Она подняла взгляд от его рук с выражением, выдавшим, что, хотя это явление из ряда вон, она не удивлена. Женщина улыбнулась.
— Я не могу, — ответила она. — Я не могу тебя отпустить.
Она погасила свет и сделала то, чего еще ни разу не делала: сама опустилась на пол и положила Хокану голову на колени, прямо как раньше просила его, затем взяла его вялую ухоженную руку и гладила себя по волосам, словно играла с тряпичной куклой.
После всех этих событий жизнь вновь пошла своим чередом. Хоть и непривычный к насилию, Хокан ломал голову над планом побега с помощью тупого ножа, выдававшегося для еды. Уверенности придавали его собственные габариты, пугавшие многих тюремщиков. Однако несколько дней спустя произошло то, что избавило Хокана от воплощения непродуманных замыслов.

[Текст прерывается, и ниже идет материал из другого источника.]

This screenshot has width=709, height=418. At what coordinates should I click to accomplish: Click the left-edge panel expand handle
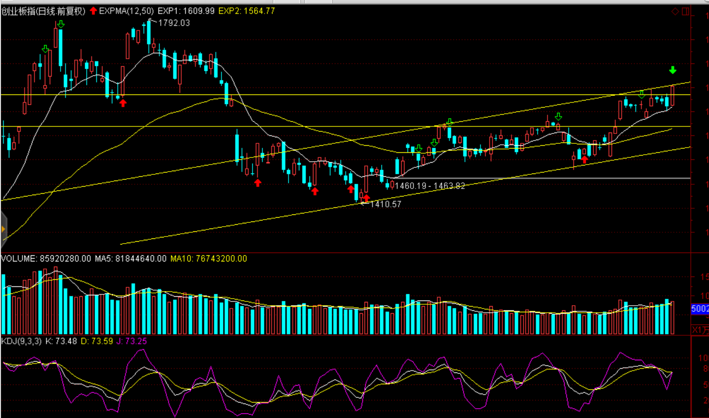point(3,229)
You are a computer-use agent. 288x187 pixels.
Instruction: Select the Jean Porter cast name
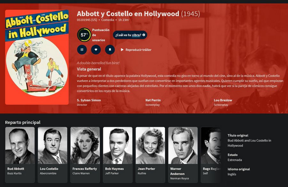(x=146, y=169)
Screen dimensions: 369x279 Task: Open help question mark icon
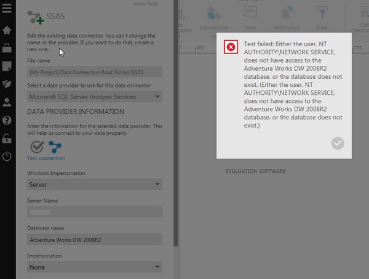click(7, 120)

Был тихий час между закрытием бара и временем, когда два охранника водили его к женщине, когда Хокан услышал, как кто-то украдкой сдвинул засов его двери. Уже эта осторожная медлительность была необычна, но еще примечательнее то, что он не слышал перед этим, как обычно, грохот двух пар сапог на лестнице. Всю ночь в Клэнгстоне свистел ветер, и теперь окна и стены тряслись и скрипели под его нарастающим натиском. Засов замедлился — очевидно, чтобы не щелкнуть в конце пути. Тишина. Хокан взял книгу — чтобы держаться хоть за что-то твердое.

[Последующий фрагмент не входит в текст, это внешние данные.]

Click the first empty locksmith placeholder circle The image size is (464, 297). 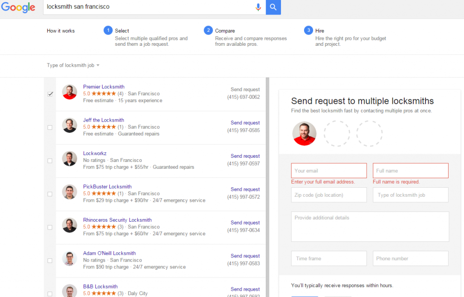[x=337, y=133]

Дверь открылась, а стоял за ней израненный, исцарапанный и все еще нагой толстяк. Его левая скула распухла и сомкнулась с воспаленной бровью, пряча глаз в пышно-пурпурной коже. Порезы, ожоги и синяки по всему телу, ноги изуродованы раскаленной пустыней. Он уставился на Хокана единственным глазом и улыбнулся, обнажив недавно обломанные зубы. Затем, приложив указательный палец к растресканным губам, отошел от двери и показал на лестницу.
— Иди, — шепнул он.
Хокан недоуменно уставился в ответ.
— Иди, — повторил он. — Иди живо. Иди. Быстро.
Хокан забрал ботинки, прошел мимо толстяка, чья злорадная улыбка переросла в безобразный немой смех, спустился на цыпочках по ступенькам, прошел через бар и за дверь, помешкав на пороге, и, как только ступил на равнину, побежал.